Hank DeZonie, le quatrième pionnier oublié par la NBA

Le 12 févr. 2024 à 07:09 par David Carroz

Hank DeZonie, le pionnier oublié
Source image : Midjourney

Dans la liste des pionniers de la communauté afro-américaine ayant foulé les parquets NBA, Hank DeZonie n’est pas le blaze le plus cité ou le plus connu. Il faut dire qu’en plus d’avoir débarqué dans la Ligue quelques semaines après le trio Chuck Cooper – Earl Lloyd – Nathaniel Clifton – il s’est contenté de cinq petites rencontres avant de rendre son tablier. Une histoire qui illustre très bien cette difficile ouverture de la NBA.

On le sait, les archives sur les débuts de la NBA sont des pépites à aller chercher. Et il faut souvent beaucoup creuser puisque la Ligue a la mainmise sur son histoire et la narration qui va avec, en particulier en ce qui concerne ses origines. Tout d’abord lorsqu’elle décide que seule la BAA est à prendre en compte avant 1949, la NBL étant clairement mise de côté, voire oubliée. On enchaine rapidement avec un story-telling sélectif concernant l’intégration des joueurs afro-américains puisque si Earl Lloyd, Chuck Cooper et Nathaniel Clifton sont désormais reconnus – il a fallu du temps d’ailleurs pour cela – Hank DeZonie a pour sa part été abandonné au bord de la route de la narration. Il suffit de jeter un œil sur le site l’histoire de la ligue pour s’en apercevoir. En lisant la page dédiée à la saison 1950-51, voilà ce qu’on peut lire :

“La saison a aussi été marquée par la première apparition de joueurs noirs dans la ligue. Chuck Cooper est devenu le premier joueur noir a être drafté lorsqu’il a été sélectionné par les Boston Celtics; Nat “Sweetwater” Clifton est devenu le premier à signer un contrat NBA lorsqu’il a signé avec New York, et Earl Lloyd est devenu le premier à jouer dans un match NBA de saison régulière parce que le calendrier a fait que son équipe de Washington débutait un jour avant les autres.”

-----

### Consigne A
Pour chaque affirmation, dites si elle concorde avec l'article sur Hank DeZonie, puis citez mot pour mot le passage qui tranche : (i) Hank DeZonie n'a joué que cinq rencontres en NBA ; (ii) d'après la page de la Ligue, Chuck Cooper a été le premier joueur noir à signer un contrat NBA ; (iii) Earl Lloyd a été le premier à jouer un match de saison régulière parce que son équipe commençait un jour avant les autres.
### Consigne B
D'après l'article sur Hank DeZonie, quelle équipe a sélectionné Chuck Cooper ?
Les données qui suivent ne sont pas nécessaires.

-----

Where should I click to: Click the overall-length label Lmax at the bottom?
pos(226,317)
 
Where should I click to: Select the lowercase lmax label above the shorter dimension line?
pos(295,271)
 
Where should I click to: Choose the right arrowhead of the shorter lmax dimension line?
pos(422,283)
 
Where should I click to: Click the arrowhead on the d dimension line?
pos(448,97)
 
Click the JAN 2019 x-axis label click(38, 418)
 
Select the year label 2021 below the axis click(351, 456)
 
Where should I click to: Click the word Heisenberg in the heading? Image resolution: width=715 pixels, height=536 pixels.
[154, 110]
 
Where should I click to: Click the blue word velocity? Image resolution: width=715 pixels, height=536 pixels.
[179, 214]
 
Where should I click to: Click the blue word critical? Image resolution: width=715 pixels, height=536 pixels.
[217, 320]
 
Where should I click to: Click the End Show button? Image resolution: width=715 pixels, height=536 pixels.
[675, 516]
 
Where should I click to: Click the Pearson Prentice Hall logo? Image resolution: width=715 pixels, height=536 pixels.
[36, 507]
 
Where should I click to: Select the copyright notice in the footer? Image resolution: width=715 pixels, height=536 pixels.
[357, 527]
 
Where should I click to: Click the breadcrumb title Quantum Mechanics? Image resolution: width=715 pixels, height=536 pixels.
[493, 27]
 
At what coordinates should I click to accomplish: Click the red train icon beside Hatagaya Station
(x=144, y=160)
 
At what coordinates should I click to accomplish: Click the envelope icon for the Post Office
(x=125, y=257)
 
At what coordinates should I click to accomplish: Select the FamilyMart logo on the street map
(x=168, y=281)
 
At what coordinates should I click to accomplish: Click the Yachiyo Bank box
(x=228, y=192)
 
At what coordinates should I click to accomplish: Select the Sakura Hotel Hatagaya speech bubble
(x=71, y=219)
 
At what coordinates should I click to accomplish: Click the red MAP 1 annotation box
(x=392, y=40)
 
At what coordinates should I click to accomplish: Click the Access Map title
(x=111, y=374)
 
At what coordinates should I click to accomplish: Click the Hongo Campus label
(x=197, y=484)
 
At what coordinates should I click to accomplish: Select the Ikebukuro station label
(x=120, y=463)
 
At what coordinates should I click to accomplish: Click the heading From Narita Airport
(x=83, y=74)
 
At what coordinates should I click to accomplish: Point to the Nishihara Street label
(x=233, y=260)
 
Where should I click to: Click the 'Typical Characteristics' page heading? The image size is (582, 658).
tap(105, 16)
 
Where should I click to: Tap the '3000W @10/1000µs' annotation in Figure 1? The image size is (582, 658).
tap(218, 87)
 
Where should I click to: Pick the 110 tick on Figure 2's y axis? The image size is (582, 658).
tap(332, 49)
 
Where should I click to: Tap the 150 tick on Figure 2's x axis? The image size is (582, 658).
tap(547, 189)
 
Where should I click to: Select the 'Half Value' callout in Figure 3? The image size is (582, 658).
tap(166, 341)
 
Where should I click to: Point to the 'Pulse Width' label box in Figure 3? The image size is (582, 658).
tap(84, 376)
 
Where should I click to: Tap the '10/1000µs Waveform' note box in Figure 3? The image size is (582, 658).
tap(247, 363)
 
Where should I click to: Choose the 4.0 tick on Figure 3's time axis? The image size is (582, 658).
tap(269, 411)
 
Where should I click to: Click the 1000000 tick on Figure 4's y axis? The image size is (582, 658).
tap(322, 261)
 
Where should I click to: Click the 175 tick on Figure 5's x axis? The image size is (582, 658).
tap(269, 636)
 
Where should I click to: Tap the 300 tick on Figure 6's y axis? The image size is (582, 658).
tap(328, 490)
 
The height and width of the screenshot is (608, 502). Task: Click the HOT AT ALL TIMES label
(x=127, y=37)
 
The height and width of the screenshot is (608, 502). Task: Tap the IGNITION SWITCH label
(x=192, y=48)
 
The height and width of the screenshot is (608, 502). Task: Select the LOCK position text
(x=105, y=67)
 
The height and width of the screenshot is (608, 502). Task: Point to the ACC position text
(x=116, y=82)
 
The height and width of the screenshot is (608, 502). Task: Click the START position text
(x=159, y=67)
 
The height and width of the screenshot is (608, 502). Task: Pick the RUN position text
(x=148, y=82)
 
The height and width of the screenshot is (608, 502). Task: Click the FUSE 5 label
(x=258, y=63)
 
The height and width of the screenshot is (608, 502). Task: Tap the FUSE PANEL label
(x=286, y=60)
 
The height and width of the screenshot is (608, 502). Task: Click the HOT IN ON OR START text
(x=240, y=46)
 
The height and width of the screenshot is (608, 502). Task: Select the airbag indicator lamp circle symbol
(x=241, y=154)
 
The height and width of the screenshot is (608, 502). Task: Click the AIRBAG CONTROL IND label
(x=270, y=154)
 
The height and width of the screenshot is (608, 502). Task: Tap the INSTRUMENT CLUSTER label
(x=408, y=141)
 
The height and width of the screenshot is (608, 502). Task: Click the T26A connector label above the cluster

-----

### Bonne réponse A
(i) Oui : « il s’est contenté de cinq petites rencontres avant de rendre son tablier ».
(ii) Non : « Nat “Sweetwater” Clifton est devenu le premier à signer un contrat NBA ».
(iii) Oui : « parce que le calendrier a fait que son équipe de Washington débutait un jour avant les autres ».

### Bonne réponse B
Les Boston Celtics.